ESERCIZI PROPOSTI →
**A)** Trascrivi fedelmente dall'estratto sulla sepsi il tratto che va da "Contestualmente alla terapia" fino a "pressione del polso .".
**B)** Nell'estratto sulla sepsi, quale farmaco va scelto per primo se la pressione rimane bassa nonostante la replezione volemica?

ESTRATTO DELLA PAGINA →
------------------------------------------------
Una volta sospettata la sepsi, come già detto, si richiedono subito le emocoluture, dopo di ché, è imperativo somministrare una terapia antimicrobica ad ampio spettro entro un’ora, soprattutto in presenza di shock o elevata probabilità di sepsi. Questo approccio riduce drasticamente la mortalità: ogni ora di ritardo può aumentare il rischio di morte del 7–10 %. Se lo shock non è presente, la somministrazione può attendere fino a tre ore, purché gli esami diagnostici siano in corso .

Contestualmente alla terapia antibiotica, va iniziata una fluidoterapia vigorosa: almeno 30 mL/kg di soluzione cristalloide nei primi 3 ore, se il paziente è ipoperfuso o in shock. Le linee guida consigliano soluzioni bilanciate (es. Ringer o Plasma-Lyte) rispetto alla normale saline 0,9 %. L’obiettivo è ristabilire una pressione arteriosa media ≥65 mmHg, monitorando la risposta con parametri dinamici come il riflesso capillare o la variazione della pressione del polso .

Se nonostante la replezione volemica la pressione rimane bassa, il primo farmaco da scegliere è la norepinefrina, preferita rispetto a dopamina ed epinefrina. In caso di risposta insufficiente, si aggiunge vasopressina, e successivamente epinefrina se necessario. Le linee guida incoraggiano l’inizio precoce (anche periferico) per evitare ritardi nell’azione.
------------------------------------------------
DATI FORNITI →
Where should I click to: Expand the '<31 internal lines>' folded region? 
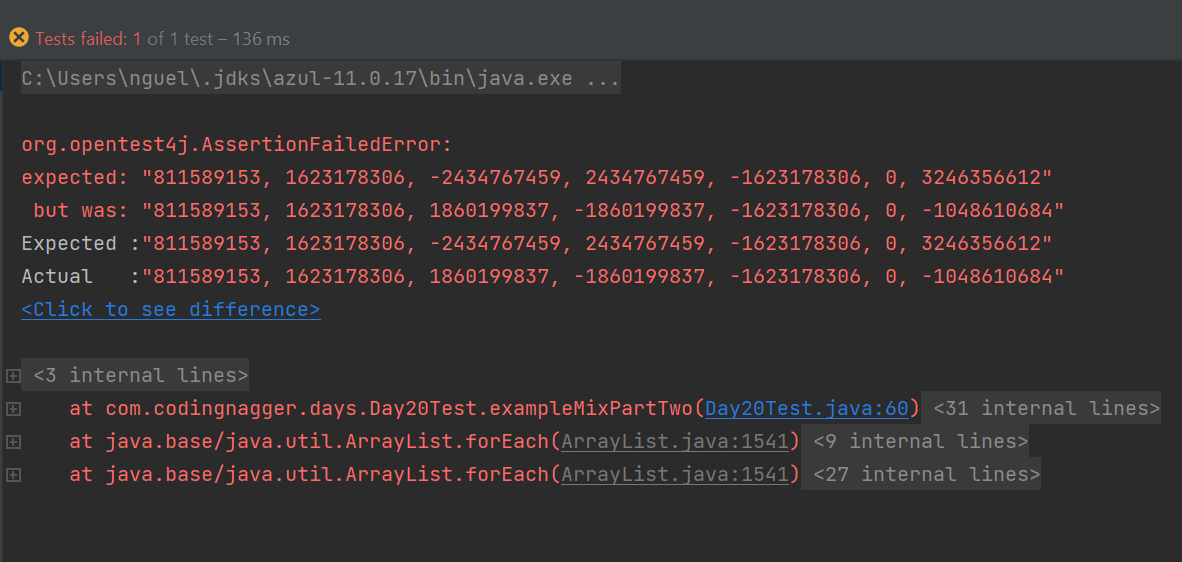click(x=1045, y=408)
------------------------------------------------
SOLUZIONI DEGLI ESERCIZI →
**A)**
Contestualmente alla terapia antibiotica, va iniziata una fluidoterapia vigorosa: almeno 30 mL/kg di soluzione cristalloide nei primi 3 ore, se il paziente è ipoperfuso o in shock. Le linee guida consigliano soluzioni bilanciate (es. Ringer o Plasma-Lyte) rispetto alla normale saline 0,9 %. L’obiettivo è ristabilire una pressione arteriosa media ≥65 mmHg, monitorando la risposta con parametri dinamici come il riflesso capillare o la variazione della pressione del polso .

**B)** La norepinefrina, preferita rispetto a dopamina ed epinefrina.